Chat Memory

Give your Pipelines access to Chatbot conversation history using Chat Memory nodes.

Chat Memory

Inherently, LLMs do not have "memory" - they do not remember previous conversation history. However, having a memory in a Chatbot may be useful to refer to previous contexts and outputs.

Essentially, what the chat memory node does it is takes the conversation history and if connected to an LLM, will pass the history back to the LLM so the LLM can reference it / reason with it.

Note: within the no-code builder, you must run the pipeline as a chatbot (not the "standard" run interface) to reference previous messages.

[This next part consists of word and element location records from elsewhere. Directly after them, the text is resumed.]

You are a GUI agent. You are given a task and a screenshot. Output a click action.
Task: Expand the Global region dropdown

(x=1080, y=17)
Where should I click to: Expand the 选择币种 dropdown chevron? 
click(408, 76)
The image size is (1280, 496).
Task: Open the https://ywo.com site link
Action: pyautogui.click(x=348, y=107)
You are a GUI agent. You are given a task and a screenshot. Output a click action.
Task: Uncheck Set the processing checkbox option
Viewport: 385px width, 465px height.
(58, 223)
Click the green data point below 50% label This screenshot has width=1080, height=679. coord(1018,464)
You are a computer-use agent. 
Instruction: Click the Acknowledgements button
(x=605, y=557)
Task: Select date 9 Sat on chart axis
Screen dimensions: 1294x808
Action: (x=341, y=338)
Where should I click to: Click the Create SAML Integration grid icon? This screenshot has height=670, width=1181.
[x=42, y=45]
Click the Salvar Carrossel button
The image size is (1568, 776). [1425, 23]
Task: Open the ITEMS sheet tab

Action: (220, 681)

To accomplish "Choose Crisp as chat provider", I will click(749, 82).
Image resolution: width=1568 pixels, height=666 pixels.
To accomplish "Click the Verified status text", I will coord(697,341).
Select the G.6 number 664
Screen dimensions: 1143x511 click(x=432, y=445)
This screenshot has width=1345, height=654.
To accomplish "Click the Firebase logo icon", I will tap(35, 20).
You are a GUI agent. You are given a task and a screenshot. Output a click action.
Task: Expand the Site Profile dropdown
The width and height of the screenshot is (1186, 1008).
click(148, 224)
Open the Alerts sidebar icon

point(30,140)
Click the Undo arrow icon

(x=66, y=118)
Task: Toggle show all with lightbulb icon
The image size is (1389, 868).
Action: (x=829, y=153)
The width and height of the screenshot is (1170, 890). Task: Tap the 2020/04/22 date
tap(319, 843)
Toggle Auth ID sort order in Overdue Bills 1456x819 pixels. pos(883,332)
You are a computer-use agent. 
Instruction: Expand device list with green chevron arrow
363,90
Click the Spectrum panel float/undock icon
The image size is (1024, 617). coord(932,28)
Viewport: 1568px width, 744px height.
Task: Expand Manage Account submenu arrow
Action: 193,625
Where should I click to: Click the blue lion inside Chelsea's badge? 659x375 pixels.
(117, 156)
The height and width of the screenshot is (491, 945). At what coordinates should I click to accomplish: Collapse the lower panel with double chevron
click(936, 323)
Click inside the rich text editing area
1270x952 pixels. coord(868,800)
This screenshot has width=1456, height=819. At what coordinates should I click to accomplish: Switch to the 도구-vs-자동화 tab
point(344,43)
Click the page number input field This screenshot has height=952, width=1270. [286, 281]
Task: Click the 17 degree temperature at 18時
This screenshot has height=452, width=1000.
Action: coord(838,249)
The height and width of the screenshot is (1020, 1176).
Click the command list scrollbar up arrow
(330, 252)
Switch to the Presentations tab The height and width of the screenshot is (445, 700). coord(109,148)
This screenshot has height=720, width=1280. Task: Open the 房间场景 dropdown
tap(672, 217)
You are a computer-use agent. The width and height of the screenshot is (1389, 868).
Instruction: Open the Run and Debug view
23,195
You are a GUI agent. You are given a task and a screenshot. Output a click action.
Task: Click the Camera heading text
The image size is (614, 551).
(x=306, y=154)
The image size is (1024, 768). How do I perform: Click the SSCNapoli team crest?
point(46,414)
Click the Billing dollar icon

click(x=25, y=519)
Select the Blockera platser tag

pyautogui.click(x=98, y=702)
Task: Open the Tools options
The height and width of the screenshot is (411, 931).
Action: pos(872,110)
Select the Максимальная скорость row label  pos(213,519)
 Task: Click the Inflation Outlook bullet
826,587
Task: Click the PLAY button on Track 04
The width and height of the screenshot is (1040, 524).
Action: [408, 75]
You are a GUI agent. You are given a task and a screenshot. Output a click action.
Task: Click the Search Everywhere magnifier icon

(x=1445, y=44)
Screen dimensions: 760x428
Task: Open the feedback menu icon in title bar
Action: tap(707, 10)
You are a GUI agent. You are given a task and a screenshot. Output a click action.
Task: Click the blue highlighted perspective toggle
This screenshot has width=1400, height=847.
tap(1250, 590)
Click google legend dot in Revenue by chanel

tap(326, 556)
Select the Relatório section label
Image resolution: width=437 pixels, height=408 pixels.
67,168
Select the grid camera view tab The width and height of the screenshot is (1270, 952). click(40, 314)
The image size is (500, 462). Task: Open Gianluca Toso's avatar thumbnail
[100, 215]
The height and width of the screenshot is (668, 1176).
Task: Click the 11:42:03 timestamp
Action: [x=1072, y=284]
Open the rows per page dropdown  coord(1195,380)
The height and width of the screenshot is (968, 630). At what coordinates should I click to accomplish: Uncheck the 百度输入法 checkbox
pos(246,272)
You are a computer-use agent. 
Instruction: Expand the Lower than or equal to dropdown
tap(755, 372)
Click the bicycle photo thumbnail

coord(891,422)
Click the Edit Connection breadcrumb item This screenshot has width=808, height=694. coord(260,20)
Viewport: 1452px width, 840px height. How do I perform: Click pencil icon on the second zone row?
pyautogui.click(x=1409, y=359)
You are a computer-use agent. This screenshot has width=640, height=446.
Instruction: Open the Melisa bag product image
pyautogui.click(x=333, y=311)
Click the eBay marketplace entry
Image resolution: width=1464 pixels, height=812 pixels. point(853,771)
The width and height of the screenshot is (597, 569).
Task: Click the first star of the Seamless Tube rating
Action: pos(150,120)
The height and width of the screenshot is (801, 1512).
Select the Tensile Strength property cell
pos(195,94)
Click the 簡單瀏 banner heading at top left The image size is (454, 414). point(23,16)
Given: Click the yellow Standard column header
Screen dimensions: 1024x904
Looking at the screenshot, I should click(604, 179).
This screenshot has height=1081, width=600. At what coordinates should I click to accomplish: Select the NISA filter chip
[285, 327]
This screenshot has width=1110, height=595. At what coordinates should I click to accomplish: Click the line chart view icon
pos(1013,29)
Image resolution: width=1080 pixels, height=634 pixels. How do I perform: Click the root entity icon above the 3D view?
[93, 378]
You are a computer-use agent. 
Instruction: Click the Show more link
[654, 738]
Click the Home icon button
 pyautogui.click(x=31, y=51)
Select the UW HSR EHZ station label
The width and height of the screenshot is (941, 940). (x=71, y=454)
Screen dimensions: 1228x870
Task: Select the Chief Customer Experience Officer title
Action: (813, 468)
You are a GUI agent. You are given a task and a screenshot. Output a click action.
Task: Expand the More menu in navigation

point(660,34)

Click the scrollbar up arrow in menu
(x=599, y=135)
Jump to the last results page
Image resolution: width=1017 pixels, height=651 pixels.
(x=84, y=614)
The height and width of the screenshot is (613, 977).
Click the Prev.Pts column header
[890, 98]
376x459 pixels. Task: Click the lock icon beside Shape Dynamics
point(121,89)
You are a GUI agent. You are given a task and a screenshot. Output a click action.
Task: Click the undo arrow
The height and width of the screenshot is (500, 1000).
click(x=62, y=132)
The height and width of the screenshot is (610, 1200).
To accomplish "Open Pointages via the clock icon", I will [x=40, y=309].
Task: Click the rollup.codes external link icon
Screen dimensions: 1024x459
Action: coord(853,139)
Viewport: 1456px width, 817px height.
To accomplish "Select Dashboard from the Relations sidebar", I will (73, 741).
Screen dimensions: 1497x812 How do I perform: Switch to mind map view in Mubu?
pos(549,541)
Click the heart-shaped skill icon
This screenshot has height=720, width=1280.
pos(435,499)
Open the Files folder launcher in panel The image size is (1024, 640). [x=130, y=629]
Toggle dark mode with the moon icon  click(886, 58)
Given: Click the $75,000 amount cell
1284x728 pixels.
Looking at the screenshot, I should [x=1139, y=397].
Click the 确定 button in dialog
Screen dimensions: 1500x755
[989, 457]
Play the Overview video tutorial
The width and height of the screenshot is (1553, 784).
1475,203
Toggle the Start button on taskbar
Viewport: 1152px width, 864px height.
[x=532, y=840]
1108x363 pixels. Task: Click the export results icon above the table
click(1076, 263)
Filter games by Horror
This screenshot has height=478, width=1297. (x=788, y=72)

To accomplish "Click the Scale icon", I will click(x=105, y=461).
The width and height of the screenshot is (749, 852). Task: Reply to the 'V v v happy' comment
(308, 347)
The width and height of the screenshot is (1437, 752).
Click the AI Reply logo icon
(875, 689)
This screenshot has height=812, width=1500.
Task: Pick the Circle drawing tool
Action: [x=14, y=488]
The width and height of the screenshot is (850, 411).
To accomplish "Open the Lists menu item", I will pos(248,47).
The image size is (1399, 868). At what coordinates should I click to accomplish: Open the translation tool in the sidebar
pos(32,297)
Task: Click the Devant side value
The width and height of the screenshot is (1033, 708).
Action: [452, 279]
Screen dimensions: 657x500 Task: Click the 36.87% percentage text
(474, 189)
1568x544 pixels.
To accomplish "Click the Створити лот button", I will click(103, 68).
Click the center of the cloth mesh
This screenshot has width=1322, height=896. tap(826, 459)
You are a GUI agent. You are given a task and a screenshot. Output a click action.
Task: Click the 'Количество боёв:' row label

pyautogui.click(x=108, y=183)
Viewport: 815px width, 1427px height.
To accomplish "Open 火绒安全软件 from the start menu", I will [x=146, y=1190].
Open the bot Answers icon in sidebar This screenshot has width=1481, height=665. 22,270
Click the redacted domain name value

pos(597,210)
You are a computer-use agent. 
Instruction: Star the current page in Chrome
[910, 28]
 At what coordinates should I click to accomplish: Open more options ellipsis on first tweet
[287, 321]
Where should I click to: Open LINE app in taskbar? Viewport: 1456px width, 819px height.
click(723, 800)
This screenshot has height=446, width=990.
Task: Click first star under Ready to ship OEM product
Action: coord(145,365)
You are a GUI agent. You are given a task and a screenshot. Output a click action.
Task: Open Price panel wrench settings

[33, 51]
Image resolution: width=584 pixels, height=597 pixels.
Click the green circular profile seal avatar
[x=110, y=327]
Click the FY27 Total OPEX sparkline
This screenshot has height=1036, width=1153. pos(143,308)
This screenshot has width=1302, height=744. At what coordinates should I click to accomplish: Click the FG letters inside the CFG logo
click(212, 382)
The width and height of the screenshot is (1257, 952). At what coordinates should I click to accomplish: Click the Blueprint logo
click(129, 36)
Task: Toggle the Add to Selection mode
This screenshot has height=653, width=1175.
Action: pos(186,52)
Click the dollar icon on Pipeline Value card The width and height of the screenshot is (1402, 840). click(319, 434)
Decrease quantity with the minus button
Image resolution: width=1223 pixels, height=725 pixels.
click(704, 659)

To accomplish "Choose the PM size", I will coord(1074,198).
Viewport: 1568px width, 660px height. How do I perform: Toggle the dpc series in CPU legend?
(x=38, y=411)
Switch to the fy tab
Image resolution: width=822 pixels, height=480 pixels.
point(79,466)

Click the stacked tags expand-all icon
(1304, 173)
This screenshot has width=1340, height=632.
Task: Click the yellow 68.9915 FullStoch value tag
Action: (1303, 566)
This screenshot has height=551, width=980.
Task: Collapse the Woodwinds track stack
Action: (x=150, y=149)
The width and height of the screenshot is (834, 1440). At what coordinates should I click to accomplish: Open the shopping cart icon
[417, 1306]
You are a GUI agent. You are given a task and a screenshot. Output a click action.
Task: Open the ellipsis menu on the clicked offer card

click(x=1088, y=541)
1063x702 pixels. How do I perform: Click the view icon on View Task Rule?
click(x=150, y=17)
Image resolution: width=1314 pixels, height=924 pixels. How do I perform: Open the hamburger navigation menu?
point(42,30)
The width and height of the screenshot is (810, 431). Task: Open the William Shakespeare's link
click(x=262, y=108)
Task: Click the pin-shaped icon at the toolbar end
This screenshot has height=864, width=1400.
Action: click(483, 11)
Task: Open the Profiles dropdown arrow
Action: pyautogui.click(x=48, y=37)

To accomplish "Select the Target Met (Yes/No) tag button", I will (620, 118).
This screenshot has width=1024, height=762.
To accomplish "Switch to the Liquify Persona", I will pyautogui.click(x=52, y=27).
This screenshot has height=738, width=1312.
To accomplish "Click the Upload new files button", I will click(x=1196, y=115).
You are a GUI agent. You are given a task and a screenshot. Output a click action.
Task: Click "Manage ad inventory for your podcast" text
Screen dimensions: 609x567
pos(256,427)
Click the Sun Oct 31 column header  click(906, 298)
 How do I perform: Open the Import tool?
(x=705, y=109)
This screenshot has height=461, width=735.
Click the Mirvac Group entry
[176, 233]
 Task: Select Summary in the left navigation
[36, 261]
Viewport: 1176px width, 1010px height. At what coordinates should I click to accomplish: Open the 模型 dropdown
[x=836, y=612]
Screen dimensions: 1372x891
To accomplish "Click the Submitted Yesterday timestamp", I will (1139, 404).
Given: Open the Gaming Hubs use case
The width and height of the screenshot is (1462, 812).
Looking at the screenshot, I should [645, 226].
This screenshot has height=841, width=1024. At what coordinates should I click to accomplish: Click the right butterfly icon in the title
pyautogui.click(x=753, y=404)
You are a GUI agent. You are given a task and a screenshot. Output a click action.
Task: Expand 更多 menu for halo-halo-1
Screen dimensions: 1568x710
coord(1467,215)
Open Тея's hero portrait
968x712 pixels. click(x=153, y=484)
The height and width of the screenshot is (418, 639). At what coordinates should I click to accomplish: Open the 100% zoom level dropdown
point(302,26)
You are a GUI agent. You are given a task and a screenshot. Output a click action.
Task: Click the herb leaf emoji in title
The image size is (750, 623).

Different types of chat memory

You can select the following types of chat memory with the full down menu within the chat memory node. The default is "Token Buffer"

Full - Formatted

Returns all previous chat history, with user messages prepended with "Human" and output messages prepended with "AI". Useful for handling short conversations, but may run into token limits once conversations start becoming longer.

Full - Raw

Returns a Python list with elements in the following format: {"type": type, "message": message}, where type is "input" (i.e., Human) or "output" (i.e., AI) and message contains the contents of the message. Useful for developers looking to execute custom logic with their chat history using Transformations.

Message Buffer

Returns a set number of previous consecutive messages. This number defaults to 10 and can be changed by right-clicking the Chat Memory node and clicking "Details". Both Human messages and AI messages count toward the limit.

Token Buffer

Returns previous consecutive messages until adding an additional message would cause the total history size to be larger than the Max Tokens. The default number of Max Tokens is 2048 and can be changed by right-clicking the Chat Memory node and clicking "Details".

Using the Chat memory node

The chat memory node doesn't have any inputs but has one output. The output is usually connected to the prompt field of a LLM node or a text node. Essentially, the chat memory takes the text in historical conversations and feeds it back into a prompt for a LLM. Hence, chatbots often have this structure:

  1. Within the prompt (either in the LLM node or in a text node), we create a variable that the chat memory node can be connected to (in the below example, it is called "{{History}}". Then we label the variable as "Conversation History" so the LLM can understand.

  2. As a result, when the pipeline is run, the LLM will get all the information it needs to answer based on what the user wants (input block), relevant data (from the Knowledge base node), and conversation history (from the chat memory node).